The NNRTIs are also called non-nucleosides or "non-nukes" for short. These drugs interfere with HIV's reproduction process at the same point as the NRTIs but in a different way. The NNRTIs attach themselves to the reverse transcriptase
enzyme, changing its shape and preventing it from functioning properly. Reverse transcriptase can't translate HIV RNA into DNA. If there's no viral DNA to integrate into the nucleus of the cell, HIV reproduction is slowed down.
Rash is a common side effect of all three NNRTIs, but otherwise their side effects are very different. The NNRTIs are broken down by a particular system of enzymes in the liver (cytochrome P450) and can interact with other drugs that are broken down by this same system. These include some of the protease inhibitors, methadone, St. John's wort, and many other medications.

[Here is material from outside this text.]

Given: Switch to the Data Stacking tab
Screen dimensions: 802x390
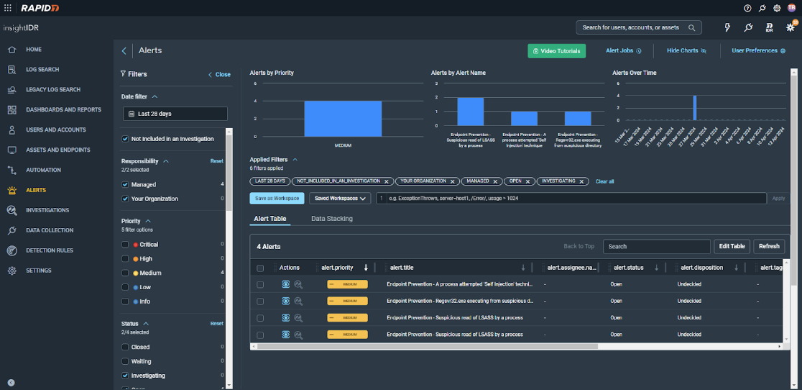Looking at the screenshot, I should (x=331, y=219).
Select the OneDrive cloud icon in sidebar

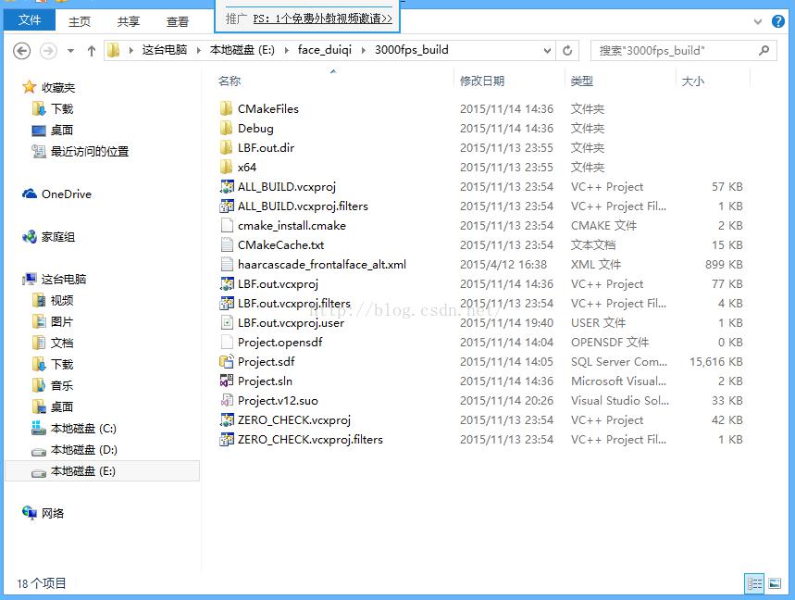pyautogui.click(x=30, y=194)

The biggest challenge with the NNRTIs is cross-resistance. It only takes one mutation (change) in HIV's reverse transcriptase enzyme for HIV to become completely resistant to an NNRTI. If HIV develops this mutation (K103N), it will be resistant to all three currently available NNRTIs, eliminating an entire class of antiretrovirals as a treatment option.
Two of the NNRTIs, Sustiva (efavirenz) and Viramune (nevirapine), each have a long half-life -- it takes the body a long time to clear them. If you were to stop taking all of your drugs at the same time, low levels of the NNRTI might still be in your blood after the other drugs have cleared. This could be like taking only the one drug for a few days, putting you at risk of developing NNRTI resistance. If you are stopping a combination that includes Sustiva or Viramune, talk to your healthcare provider about whether it might be best to stop the NNRTI a few days before you stop taking the other drugs in your combination.